→ **Problem**:
Which lines in the material below contain the word "column"? Copy out each such line in full, matching case exactly.

→ **Stored entries**:
## Start

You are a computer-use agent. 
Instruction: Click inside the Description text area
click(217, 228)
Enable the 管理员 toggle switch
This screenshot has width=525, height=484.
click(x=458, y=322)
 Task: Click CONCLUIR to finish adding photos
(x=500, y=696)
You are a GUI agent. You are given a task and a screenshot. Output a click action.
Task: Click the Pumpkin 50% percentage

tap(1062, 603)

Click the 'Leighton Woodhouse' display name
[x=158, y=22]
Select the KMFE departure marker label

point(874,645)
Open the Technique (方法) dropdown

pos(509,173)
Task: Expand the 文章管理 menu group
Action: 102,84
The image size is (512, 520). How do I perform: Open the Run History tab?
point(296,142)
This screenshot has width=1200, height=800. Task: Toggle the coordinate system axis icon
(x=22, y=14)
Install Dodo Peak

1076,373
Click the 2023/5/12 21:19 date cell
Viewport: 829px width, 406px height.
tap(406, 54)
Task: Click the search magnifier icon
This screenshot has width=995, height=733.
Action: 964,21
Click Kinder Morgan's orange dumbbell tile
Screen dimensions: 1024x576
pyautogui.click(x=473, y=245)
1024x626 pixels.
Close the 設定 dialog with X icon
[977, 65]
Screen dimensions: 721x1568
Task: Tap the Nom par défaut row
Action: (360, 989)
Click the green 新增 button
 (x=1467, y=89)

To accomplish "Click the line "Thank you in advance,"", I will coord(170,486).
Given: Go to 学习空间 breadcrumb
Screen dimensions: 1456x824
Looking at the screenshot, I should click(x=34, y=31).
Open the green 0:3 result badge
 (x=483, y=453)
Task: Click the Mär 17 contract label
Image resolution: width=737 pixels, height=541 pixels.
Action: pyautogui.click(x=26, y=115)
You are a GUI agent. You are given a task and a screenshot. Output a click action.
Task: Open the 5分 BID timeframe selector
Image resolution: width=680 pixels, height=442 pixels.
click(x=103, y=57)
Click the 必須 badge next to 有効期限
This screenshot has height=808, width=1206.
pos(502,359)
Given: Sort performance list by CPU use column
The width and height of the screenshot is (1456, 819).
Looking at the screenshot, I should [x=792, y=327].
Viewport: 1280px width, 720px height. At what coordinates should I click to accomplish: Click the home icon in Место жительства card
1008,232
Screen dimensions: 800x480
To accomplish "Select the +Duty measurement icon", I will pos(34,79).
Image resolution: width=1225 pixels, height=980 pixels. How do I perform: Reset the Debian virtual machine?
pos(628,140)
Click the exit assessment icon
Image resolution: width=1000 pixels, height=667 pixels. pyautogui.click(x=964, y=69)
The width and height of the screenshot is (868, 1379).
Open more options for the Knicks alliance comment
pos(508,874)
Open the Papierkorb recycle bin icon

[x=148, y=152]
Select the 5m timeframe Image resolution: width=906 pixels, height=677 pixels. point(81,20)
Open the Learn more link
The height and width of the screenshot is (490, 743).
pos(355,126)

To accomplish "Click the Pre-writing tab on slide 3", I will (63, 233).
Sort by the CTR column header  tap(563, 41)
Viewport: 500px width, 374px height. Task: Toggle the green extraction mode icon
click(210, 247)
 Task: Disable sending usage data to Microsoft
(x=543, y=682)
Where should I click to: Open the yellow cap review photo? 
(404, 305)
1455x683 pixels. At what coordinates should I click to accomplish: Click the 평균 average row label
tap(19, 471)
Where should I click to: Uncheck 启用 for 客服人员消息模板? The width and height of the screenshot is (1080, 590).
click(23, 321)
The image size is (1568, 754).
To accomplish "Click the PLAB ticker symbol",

## End

→ **Output of the task**:
Given: Sort performance list by CPU use column
Sort by the CTR column header  tap(563, 41)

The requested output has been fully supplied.